Closed lifei176 closed 4 months ago
Go to the config.yaml and change the biomart_host to "http://nov2020.archive.ensembl.org"
@lifei176
Indeed, the answer of @Raghav1881 is correct.
Thank you :)
Best,
S
Quick question on this - when I replaced the biomart url with the archive for mm10 (nov2020), the download_genome_annotations job retrieved GRCm38.p6 as expected, but the NCBI assembly information gathered after appears to be associated with mm39 - will this lead to issues?

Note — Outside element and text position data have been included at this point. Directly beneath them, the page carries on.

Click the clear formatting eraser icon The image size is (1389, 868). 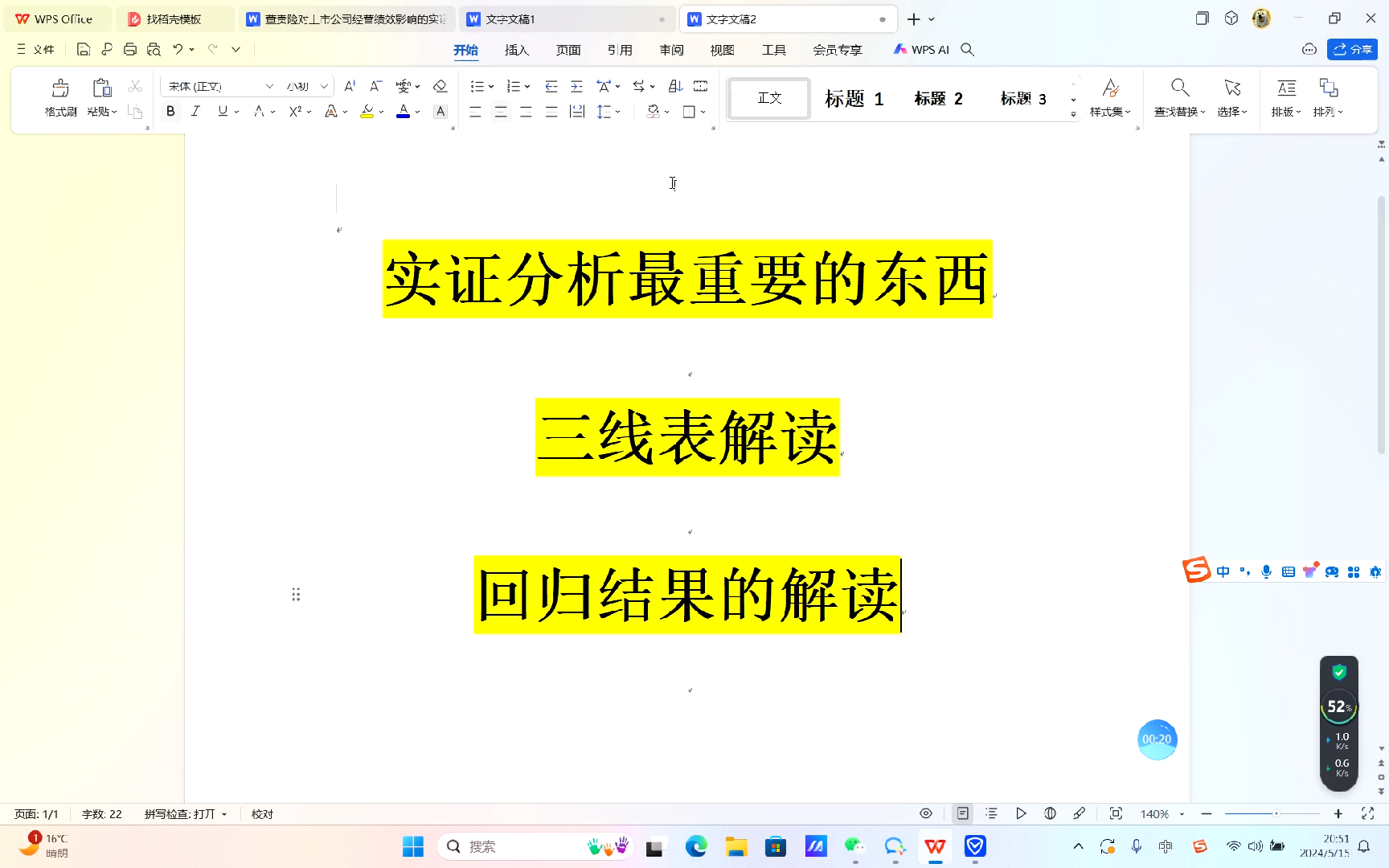440,86
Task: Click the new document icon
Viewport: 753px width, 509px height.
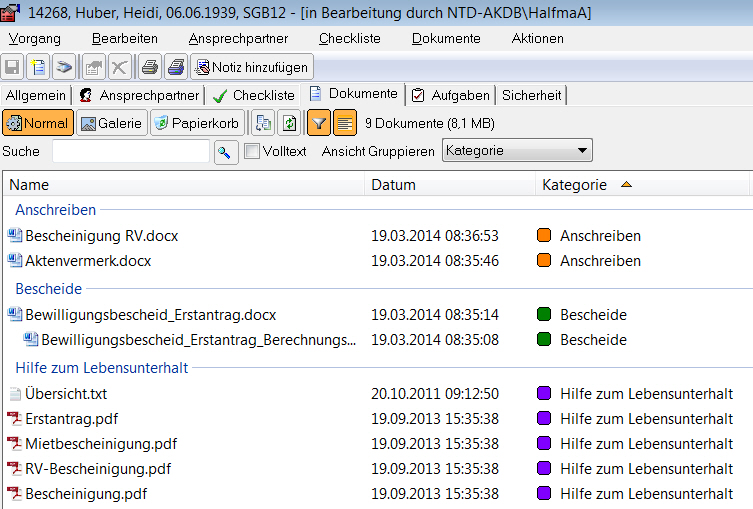Action: pyautogui.click(x=38, y=67)
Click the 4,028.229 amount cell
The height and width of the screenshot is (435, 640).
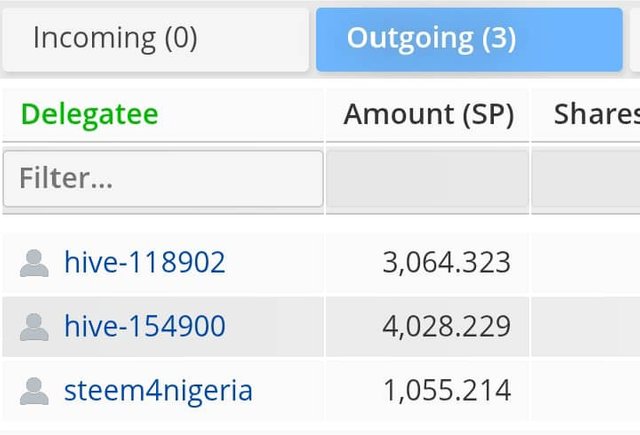[x=427, y=326]
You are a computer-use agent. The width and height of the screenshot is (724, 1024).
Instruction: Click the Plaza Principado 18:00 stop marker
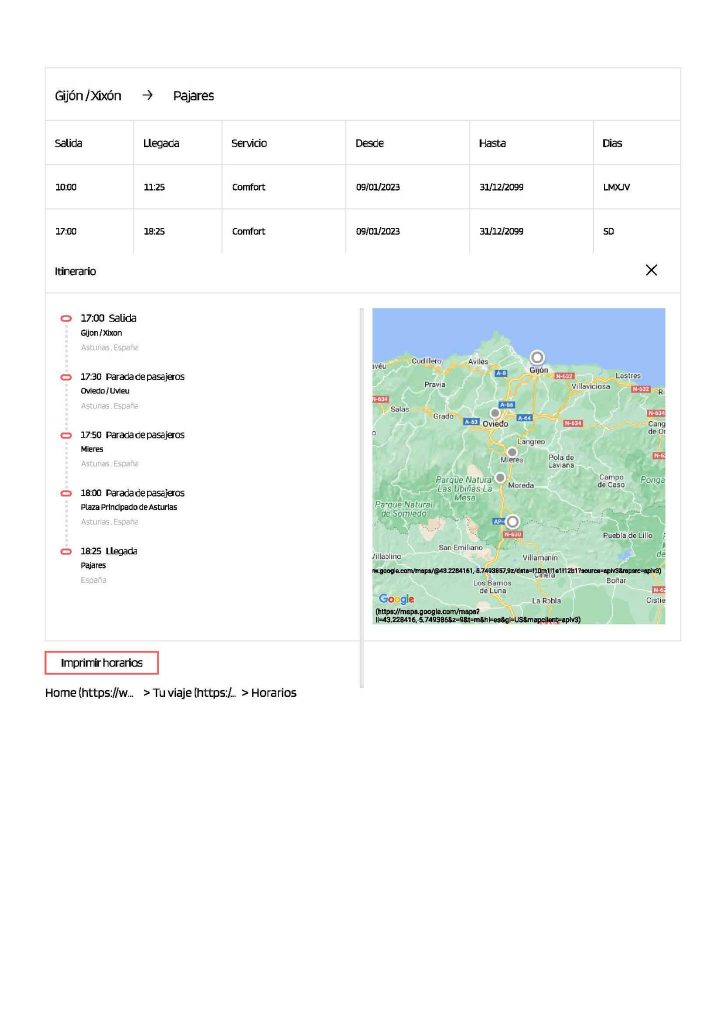tap(66, 493)
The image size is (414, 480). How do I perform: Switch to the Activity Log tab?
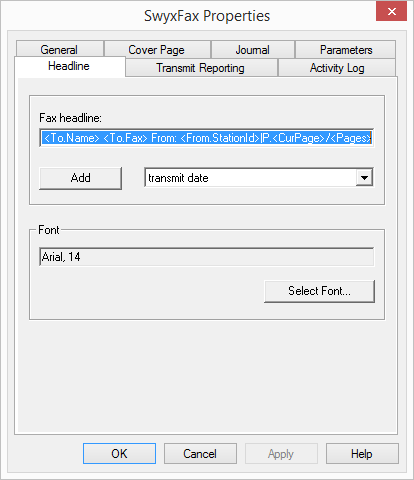point(337,68)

####### Example output 2024-08-01 11:59:07,085 Download gene annotation INFO Using genome: GRCm38.p6
2024-08-01 11:59:07,099 Download gene annotation INFO Found corresponding genome Id 52 on NCBI
2024-08-01 11:59:07,616 Download gene annotation INFO Found corresponding assembly Id 7358741 on NCBI
2024-08-01 11:59:08,133 Download gene annotation INFO Downloading assembly information from: ftp://ftp.ncbi.nlm.nih.gov/genomes/all/GCF/000/001/635/GCF_000001635.27_GRCm39/GCF_000001635.27_GRCm39_assembly_report.txt
^ A quick selection of a few loci from the genome_annotations.tsv match the mm10 annotation, so I feel it may be fine, but I just want to make sure nothing downstream is complicated by the mismatch
In the "download_genome_annotations" step, "GRCm39" is the target genome for downstream analyses when tha species is mouse. However, compared with "GRCm39", "GRCm38" (mm10) is much more widely used. Can we optimize the code so that "GRCm38" will be the target genome? This will help the community a lot, especially for those exploring mouse data. Thank you in advance.